Address from the lord mayor of Nuremberg, Marcus König, on the occasion of the laying of stumbling stones for Else and Sigmund Dormitzer
Dear Members of the Dormitzer family,
Dear Mr. Rottner Defet [who has been awarded the Citizen’s Medal of Nuremberg],
Dear Representatives from History for Everyone,
Dear Ladies and Gentlemen,
– For more than 30 years, since the beginning of the 1990s, victims of the National Socialist Dictatorship have been remembered with small commemorative plaques, called stumbling stones.
– In the meantime there are 10s of 1000s of these memorial plaques, which are normally placed in the ground in front of the last freely-chosen address of a victim of Nazi terror, in more than 1,300 cities and towns in all of Germany.
– In Nuremberg, the first stumbling stones were laid in 2004; there are now more than 150 of these plaques, the majority of which remember Jewish victims of the National Socialist reign of terror.
– And today, two more of these reminders that we must remember will be added:
– These plaques will remind us from now on of the Jewish couple Else and Sigmund Dormitzer and where they once lived here in the Blumenstrasse.
– Else Dormitzer, who was born in 1877 in Nuremberg as the daughter of a sawmill owner and timber merchant, made a name for herself in the early 1910s as a journalist and, using the pen name Else Dorn, as an author of children’s books.
– Else Dormitzer wrote for the arts section of the “Fränkischen Kurier” (“Franconian Courier”) and later for the “Nürnberger-Fürther Israelitischen Gemeindeblatts“ (“Nuremberg-Fürth Jewish Community Newspaper”) and, in the 1920s, was a correspondent for the “Berliner Tagblatt” (Berlin daily newspaper).
– For the Löwensohn and Pestalozzi Publishing Houses, both located in Fürth, Else Dormitzer worked not only as a translator but published many children’s books, which brought her a wider recognition within Nuremberg and beyond.
– In addition, she became a member of the board of directors of the Nuremberg Jewish Community in 1922, making her the first female trustee of a Jewish Community in all of Germany.

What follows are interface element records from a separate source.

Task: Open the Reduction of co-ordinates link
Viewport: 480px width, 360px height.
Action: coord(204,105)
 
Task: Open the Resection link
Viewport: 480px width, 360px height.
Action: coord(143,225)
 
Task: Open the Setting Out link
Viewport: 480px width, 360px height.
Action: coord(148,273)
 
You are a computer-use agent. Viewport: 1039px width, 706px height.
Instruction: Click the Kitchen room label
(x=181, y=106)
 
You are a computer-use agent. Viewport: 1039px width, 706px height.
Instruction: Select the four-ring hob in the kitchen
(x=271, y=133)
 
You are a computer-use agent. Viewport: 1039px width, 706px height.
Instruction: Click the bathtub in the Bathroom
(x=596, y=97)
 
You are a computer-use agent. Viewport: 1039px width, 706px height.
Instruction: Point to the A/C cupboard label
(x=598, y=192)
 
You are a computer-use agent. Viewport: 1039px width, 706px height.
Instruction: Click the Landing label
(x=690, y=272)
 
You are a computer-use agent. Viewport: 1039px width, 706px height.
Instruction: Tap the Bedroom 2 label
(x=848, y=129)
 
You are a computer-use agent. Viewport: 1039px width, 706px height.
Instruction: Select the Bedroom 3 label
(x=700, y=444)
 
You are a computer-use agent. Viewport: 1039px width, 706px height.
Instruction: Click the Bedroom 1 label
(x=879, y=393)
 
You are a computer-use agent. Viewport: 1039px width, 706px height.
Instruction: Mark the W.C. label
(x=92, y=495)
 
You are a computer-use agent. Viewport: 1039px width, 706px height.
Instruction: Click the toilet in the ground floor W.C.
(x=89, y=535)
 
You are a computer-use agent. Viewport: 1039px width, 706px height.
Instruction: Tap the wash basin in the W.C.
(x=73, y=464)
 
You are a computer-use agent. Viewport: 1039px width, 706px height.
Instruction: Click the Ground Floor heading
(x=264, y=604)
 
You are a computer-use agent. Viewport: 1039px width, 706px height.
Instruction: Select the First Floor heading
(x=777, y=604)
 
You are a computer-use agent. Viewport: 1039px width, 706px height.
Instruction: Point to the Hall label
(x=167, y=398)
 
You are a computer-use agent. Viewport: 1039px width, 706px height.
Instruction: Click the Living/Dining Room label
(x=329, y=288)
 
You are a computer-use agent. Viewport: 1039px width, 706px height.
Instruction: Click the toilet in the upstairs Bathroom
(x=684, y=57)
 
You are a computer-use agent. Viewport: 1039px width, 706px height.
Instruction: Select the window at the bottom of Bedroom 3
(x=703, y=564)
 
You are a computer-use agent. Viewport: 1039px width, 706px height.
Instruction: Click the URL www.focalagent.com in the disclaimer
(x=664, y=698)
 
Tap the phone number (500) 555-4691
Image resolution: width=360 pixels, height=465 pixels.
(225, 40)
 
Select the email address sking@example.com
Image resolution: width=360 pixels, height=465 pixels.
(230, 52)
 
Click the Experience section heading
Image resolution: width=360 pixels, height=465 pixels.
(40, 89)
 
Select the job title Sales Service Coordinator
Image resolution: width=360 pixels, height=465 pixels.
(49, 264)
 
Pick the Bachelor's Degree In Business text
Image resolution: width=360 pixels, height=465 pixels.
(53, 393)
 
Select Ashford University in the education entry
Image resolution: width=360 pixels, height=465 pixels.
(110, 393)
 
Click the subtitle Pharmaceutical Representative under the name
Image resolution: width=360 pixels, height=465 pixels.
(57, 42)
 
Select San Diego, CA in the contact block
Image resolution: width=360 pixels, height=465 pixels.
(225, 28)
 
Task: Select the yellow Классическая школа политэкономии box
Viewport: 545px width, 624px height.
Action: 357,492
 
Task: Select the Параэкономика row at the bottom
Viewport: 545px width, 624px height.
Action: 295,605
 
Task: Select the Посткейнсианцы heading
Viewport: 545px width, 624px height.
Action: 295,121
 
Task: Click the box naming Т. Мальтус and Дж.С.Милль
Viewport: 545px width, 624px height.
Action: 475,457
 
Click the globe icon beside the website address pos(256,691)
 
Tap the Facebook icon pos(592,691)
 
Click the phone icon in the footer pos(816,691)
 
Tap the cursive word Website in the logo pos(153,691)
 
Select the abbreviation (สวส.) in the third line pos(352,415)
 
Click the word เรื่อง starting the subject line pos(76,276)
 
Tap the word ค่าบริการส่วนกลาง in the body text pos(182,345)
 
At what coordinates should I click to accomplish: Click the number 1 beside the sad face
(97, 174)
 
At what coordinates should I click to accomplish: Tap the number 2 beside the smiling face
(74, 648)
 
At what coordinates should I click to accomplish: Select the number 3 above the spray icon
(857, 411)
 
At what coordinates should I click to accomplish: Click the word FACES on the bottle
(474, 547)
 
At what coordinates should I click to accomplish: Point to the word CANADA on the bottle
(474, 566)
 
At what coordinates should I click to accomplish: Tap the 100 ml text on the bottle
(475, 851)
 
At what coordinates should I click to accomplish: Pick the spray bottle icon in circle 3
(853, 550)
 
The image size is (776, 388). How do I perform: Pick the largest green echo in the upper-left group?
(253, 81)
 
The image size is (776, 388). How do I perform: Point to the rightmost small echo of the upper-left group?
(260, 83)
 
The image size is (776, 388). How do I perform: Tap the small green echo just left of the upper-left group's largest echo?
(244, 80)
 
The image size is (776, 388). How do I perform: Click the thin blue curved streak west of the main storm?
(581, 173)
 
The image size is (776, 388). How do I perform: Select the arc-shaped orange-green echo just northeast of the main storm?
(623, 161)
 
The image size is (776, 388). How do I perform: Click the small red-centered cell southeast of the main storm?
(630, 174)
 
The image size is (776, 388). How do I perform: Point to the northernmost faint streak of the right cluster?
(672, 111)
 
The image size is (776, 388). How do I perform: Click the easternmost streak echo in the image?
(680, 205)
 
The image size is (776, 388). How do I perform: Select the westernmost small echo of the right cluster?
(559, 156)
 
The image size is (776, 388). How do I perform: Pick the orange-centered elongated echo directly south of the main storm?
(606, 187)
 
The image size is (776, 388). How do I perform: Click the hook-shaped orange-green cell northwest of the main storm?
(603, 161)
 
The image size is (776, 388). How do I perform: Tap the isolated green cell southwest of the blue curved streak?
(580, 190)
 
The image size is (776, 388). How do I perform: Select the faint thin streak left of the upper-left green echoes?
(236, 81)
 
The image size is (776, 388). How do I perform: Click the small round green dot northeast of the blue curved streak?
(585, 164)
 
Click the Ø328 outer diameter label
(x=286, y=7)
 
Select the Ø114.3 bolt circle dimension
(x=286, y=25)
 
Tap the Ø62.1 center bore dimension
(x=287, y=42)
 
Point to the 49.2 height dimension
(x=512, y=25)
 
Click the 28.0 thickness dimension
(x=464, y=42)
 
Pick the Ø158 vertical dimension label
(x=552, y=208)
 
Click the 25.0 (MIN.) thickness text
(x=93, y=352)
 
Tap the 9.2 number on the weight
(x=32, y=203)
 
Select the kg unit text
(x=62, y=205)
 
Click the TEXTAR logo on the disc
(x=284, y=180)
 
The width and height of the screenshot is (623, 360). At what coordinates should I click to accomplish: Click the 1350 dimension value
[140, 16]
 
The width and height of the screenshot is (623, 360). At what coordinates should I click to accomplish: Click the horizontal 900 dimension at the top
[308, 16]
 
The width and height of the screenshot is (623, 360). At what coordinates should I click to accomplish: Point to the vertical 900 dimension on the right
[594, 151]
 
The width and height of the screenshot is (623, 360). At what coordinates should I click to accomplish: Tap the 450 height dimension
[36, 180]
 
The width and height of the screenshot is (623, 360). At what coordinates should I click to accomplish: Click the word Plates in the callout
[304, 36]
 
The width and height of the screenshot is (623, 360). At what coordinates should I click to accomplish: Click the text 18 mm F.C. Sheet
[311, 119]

– In 1924, she also became the first female member of the board of directors of the important “Centralvereins Deutscher Staatsbürger Jüdischen Glaubens” (“Central Association for German Citizens of the Jewish Faith”).
– In the Pogrom night of 1938, the Dormitzers were brutally maltreated and afterwards forced to sell their home.
– With her husband Sigmund Dormitzer, whom she had married in 1898, Else Dormitzer went into exile in 1939 to Hilversum in Holland.
– In April 1943, the Dormitzers were deported to the Theresienstadt concentration camp.
– After her liberation, Else Dormitzer emigrated to England, where she died in 1958.
– The two daughters of the Dormitzers survived in Holland and England.
– Sigmund Dormitzer, on the other hand, suffered a far worse fate.
– Sigmund Dormitzer, who was born in 1869 in Nuremberg as the son of a wholesaler, studied law in Erlangen, where he obtained his doctorate in 1893.
– With his partner Dr. Bernhard Eismann, he ran for many decades a very successful and respected law office in der Karolinenstrasse.
– From 1916 to 1926, he was Chairman of the Nuremberg Law Society and afterwards – until March 1933 – its deputy president.
– In 1928, he received the honorary title “Geheimer Justizrat” (“Judicial Privy Councilor”).
– He was also active in many Nuremberg clubs and associations and was a founding member of the Rotary Club Nuremberg in 1929.
– Whereas his wife survived the hardships of her concentration camp incarceration, Sigmund Dormitzer died in December 1943 in the Theresienstadt concentration camp of a hunger edema.
– Else and Sigmund Dormitzer, who, with their family, led a socially committed and economic successful life in Nuremberg, lost in the wake of the so-called 2seizure of power” their former existence and their perspectives for the future which were based upon this life, they lost their professions, their possessions, their home – and, for Sigmund Dormitzer, his life.
– With the laying of these two new stumbling stones, we will now and in the future remember where marginalization, discrimination, racist hate and ideological fanaticism may lead and – in the case of the National Socialist regime – did lead on a massive scale.
– In that they make us aware of a horrible time and all of its deadly consequences, may the fates of Else and Sigmund Dormitzer forcefully remind us of the indignities and injustice which took place and, at the same time, impose on us a solemn obligation to continually strive - with all due diligence - for tolerance, justice and peace.